(Collected data entries)
• • • • •
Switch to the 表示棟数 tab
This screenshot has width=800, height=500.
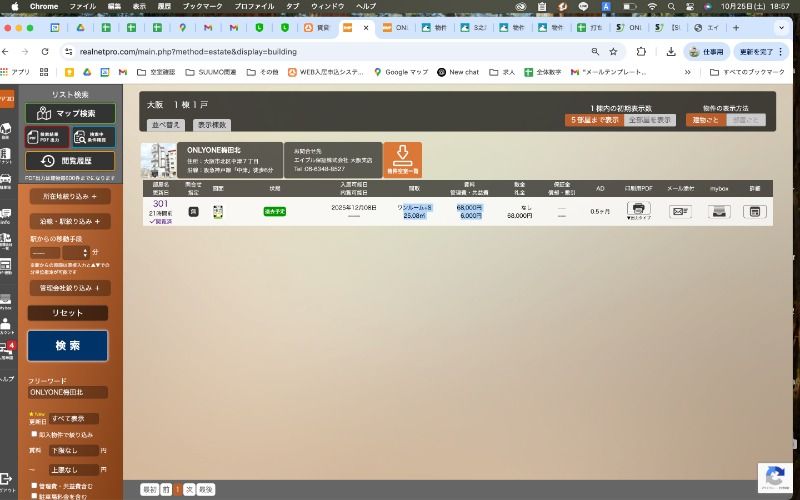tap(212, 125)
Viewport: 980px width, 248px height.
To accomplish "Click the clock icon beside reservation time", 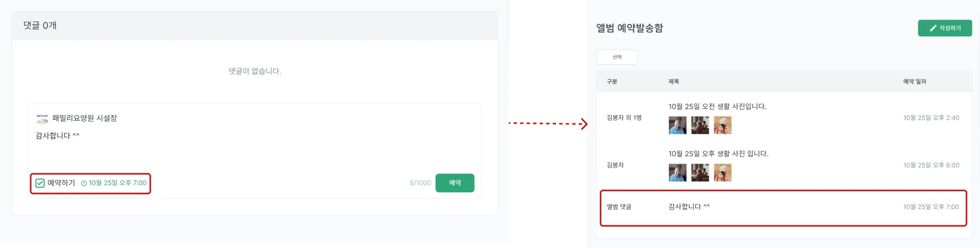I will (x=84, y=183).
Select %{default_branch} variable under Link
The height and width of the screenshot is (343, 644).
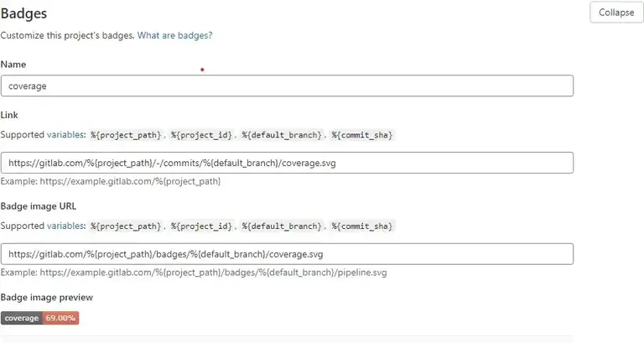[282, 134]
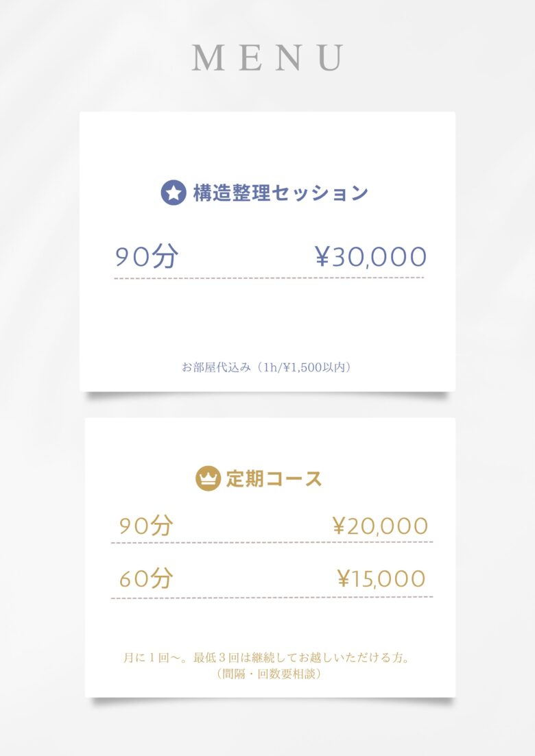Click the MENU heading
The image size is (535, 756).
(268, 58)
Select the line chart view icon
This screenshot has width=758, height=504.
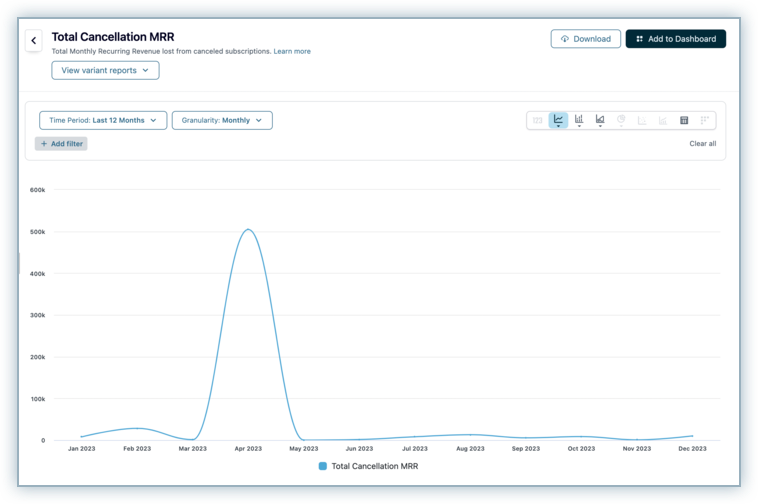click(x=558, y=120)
• • • • •
**BRIEF:** Omit the pictures and print again exactly the lines from the one with "The height and" through the final line of the entries, both ends included.

**WRITTEN SOLUTION:**
The height and width of the screenshot is (343, 644).
[282, 134]
Click the MENU heading
The image size is (535, 756).
(268, 58)
Select the line chart view icon
This screenshot has width=758, height=504.
click(x=558, y=120)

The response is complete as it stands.